R2OBBIE-3D YouTube playlist
R2OBBIE-3D allows to reconstruct the 3D geometry and colour texture of objects up to 1.5 meters with a resolution of … 15 microns ! The Swiss team then set up a software pipeline that allowed them to automatically detect scales on each animal at each time point and match these networks. This was not a trivial task because the size of the animal, the positions of its body parts, and its skin pattern all change from scan to scan. Fortunately, the number of scales is invariant for a given individual throughout its life. This analysis indicated that the brown juvenile scales change to green or black then, surprisingly, continue flipping colour (between green and black) during the life of the animal (Fig. 3).
This very strange observation prompted Milinkovitch to suggest that the skin scale network forms a so-called ‘Cellular Automaton’. This esoteric computing system was invented in 1948 by the mathematician John von Neumann. Cellular automata are lattices of elements in which each element changes its state (here, its colour, green or black) depending on the states of neighbouring elements. The elements are called cells but are not meant to represent biological cells; in the case of the lizards, they correspond to individual skin scales. These abstract automata were extensively used to investigate computing systems and to model natural phenomena, but the Geneva team discovered what seems to be the first case of a genuine 2D automaton appearing in a living organism. Analyses of the four years of colour change allowed to confirm Milinkovitch’s hypothesis: the scales were indeed flipping colour depending of the colours of their neighbour scales. Computer simulations implementing the discovered mathematical rule generated colour patterns that could not be distinguished from the patterns of real lizards.
How could the interactions among pigment cells, described by Turing equations, generate a von Neumann automaton exactly superposed to the skin scales? The skin of a lizard is not flat: it is very thin between scales and much thicker at the center of them. Given that Turing’s mechanisms involves movements of cells, or the diffusion of signals produced by cells, Milinkovitch understood that this variation of skin thickness could impact on the Turing’s mechanism. Liana Manukyan, but also Anamarija Fofonjka, a third PhD student in Milinkovitch’s team, then performed computer simulations and saw a cellular automaton behaviour emerge, demonstrating that the development of Cellular Automata as computational systems is not just an abstract concept developed by John von Neumann, but also corresponds to a natural process generated by biological evolution.

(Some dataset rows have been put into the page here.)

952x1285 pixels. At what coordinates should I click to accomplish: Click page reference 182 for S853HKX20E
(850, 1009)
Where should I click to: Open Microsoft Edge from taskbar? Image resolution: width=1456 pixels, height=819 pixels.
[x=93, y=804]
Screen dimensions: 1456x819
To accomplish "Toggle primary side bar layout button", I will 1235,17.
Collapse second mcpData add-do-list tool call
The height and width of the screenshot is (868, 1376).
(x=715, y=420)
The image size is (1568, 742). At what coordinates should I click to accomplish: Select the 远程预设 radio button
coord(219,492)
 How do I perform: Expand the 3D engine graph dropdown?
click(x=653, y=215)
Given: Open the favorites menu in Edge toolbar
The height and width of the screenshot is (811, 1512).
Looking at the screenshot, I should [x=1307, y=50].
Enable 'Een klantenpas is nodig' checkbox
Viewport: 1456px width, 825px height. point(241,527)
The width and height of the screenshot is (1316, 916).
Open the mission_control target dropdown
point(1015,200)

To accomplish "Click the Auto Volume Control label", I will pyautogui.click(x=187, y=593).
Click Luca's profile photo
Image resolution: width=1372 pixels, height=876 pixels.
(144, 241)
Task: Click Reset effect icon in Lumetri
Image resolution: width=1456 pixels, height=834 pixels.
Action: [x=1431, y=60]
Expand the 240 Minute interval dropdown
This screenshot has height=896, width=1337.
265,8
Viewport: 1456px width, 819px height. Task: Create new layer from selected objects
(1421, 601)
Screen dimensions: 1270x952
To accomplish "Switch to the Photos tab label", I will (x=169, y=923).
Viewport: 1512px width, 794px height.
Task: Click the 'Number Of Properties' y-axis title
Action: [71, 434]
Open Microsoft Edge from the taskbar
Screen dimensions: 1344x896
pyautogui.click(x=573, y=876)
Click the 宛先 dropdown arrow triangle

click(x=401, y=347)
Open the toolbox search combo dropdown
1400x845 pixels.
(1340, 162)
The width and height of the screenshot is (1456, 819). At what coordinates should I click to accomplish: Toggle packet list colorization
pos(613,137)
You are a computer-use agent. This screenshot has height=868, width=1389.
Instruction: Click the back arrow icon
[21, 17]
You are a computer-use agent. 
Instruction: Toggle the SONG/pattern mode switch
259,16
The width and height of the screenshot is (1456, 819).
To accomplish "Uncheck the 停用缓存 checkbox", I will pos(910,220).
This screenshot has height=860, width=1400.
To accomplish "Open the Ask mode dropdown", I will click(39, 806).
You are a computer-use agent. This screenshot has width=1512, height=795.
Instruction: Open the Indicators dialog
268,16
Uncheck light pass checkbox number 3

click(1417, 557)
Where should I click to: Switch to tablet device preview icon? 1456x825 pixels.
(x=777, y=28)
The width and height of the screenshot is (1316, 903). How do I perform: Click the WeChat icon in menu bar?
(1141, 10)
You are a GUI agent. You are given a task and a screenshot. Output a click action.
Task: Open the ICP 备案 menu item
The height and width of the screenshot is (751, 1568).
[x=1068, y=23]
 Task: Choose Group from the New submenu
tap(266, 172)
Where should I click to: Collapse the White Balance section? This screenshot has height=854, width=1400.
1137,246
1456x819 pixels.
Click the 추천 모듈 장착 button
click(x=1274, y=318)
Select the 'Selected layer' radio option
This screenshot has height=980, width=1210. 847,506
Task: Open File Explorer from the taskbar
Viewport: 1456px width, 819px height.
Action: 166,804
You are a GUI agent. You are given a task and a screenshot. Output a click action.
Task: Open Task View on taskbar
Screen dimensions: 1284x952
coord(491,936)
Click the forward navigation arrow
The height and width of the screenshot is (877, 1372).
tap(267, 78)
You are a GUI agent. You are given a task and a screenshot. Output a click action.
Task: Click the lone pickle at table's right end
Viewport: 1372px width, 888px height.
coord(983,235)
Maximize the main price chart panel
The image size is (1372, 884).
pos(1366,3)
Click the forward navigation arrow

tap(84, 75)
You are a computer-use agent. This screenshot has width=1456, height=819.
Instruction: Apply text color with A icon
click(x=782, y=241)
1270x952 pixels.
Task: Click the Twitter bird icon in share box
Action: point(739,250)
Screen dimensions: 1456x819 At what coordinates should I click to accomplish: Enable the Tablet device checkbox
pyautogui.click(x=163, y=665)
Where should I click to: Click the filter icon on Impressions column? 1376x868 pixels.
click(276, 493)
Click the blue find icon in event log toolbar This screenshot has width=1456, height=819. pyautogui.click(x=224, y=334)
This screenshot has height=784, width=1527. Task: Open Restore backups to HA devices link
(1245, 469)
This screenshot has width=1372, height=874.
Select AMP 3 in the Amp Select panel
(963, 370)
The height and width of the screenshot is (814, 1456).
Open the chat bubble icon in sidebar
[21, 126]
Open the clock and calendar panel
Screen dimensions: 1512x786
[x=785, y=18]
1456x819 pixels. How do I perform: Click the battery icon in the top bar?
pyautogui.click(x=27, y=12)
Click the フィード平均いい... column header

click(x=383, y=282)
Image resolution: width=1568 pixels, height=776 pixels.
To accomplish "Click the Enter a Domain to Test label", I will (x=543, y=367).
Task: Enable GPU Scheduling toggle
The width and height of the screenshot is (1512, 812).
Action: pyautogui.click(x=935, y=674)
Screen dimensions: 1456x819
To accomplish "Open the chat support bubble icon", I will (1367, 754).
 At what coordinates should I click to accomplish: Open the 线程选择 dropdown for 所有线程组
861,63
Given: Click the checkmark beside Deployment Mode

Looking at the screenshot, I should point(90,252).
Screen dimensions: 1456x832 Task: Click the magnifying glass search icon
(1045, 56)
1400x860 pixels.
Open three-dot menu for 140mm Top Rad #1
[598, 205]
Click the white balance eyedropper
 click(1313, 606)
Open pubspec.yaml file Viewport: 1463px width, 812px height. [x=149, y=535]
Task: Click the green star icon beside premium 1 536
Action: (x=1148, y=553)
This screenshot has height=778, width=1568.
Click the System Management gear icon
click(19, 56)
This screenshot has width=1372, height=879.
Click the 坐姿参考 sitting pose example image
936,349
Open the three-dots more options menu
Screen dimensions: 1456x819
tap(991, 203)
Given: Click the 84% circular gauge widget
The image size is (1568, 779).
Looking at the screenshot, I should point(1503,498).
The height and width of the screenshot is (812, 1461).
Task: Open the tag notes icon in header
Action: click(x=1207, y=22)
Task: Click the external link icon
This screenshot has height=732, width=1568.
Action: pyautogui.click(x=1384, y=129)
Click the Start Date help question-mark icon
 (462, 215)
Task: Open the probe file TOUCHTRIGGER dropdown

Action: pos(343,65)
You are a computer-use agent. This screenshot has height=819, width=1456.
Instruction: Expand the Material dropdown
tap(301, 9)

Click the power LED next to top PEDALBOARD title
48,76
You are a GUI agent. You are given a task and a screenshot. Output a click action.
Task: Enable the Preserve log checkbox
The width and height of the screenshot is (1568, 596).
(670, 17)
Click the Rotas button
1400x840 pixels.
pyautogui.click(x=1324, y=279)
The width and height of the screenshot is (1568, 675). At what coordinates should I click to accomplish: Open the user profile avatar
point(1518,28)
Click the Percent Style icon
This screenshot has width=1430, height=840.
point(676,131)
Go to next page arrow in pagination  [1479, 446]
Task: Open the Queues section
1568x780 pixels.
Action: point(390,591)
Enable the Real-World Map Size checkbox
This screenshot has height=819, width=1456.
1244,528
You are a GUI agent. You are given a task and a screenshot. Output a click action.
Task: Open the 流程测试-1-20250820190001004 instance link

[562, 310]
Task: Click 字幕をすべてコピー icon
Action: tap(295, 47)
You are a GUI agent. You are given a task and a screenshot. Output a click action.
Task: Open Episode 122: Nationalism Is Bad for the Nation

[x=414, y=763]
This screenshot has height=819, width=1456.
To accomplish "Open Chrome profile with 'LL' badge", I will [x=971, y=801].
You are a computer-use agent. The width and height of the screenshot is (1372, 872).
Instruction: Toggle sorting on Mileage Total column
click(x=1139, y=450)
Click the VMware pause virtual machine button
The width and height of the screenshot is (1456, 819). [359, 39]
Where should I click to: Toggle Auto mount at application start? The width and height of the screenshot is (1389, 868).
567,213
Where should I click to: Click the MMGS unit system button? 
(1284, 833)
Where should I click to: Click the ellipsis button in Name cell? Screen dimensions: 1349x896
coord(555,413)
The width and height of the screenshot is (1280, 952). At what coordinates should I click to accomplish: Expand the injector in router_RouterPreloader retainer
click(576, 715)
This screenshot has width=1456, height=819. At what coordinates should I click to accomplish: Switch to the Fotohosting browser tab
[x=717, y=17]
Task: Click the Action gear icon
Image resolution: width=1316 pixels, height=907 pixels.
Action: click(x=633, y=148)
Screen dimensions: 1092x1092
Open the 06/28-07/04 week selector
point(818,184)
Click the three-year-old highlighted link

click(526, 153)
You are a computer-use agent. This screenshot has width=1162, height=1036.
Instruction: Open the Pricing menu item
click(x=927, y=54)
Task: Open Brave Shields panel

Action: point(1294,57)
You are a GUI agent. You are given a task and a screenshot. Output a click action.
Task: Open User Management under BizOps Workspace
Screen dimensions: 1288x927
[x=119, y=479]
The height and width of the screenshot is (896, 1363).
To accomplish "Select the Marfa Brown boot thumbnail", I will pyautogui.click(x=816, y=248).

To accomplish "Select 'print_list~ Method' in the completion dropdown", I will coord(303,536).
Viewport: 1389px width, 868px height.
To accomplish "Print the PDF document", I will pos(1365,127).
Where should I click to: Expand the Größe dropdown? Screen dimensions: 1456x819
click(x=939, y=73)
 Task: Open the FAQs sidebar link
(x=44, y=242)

However, the automaton behaviour was imperfect as the mathematics behind Turing’s mechanism and von Neumann automaton are very different. Milinkovitch called in Stanislav Smirnov, Professor of mathematics at the University of Geneva. Stanislav was awarded in 2010 the Fields Medal (the equivalent of the Nobel Price in Mathematics). Before long, Smirnov derived a so-called discretisation of Turing’s equations that would constitute a formal link with von Neumann’s automaton. Anamarija Fofonjka implemented Smirnov new equations in computer simulations, obtaining a system that had become un-differentiable from a von Neumann automaton (Fig. 4). The highly multidisciplinary team of researchers had closed the loop in this amazing journey, from biology to physics to mathematics.